ACTION ITEM
Transcribe, without alteration, only the lines from the one containing "Apple (944, 92)" through the last line of the material, both ends included.

MATERIAL SHOWN
= = =

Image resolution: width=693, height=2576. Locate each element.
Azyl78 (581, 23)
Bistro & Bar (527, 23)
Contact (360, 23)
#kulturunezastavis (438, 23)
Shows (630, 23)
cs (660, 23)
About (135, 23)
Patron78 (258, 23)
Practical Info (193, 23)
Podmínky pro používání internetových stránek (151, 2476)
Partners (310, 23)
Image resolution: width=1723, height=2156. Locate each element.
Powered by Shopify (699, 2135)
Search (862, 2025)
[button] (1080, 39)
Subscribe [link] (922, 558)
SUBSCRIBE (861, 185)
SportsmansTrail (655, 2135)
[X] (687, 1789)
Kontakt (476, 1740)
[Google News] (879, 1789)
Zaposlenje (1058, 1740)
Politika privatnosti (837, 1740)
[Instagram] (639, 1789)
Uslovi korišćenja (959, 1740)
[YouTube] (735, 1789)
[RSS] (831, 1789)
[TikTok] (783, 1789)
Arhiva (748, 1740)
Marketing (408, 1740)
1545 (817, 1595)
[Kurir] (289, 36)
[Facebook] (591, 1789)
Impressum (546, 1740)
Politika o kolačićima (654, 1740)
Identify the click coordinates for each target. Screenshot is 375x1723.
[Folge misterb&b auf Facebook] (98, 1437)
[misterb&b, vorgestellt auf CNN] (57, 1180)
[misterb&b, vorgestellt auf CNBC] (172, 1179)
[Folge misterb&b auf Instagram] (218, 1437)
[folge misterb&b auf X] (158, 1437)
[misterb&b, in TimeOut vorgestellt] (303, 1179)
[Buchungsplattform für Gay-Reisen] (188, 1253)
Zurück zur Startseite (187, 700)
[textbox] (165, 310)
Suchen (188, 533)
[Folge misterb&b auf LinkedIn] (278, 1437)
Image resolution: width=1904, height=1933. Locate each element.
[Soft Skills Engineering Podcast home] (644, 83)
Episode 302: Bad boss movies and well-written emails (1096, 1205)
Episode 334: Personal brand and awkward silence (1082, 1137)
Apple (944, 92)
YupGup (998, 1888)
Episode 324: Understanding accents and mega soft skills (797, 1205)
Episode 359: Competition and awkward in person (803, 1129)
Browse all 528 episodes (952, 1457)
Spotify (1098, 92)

= = =

TASK RESULT
Apple (944, 92)
YupGup (998, 1888)
Episode 324: Understanding accents and mega soft skills (797, 1205)
Episode 359: Competition and awkward in person (803, 1129)
Browse all 528 episodes (952, 1457)
Spotify (1098, 92)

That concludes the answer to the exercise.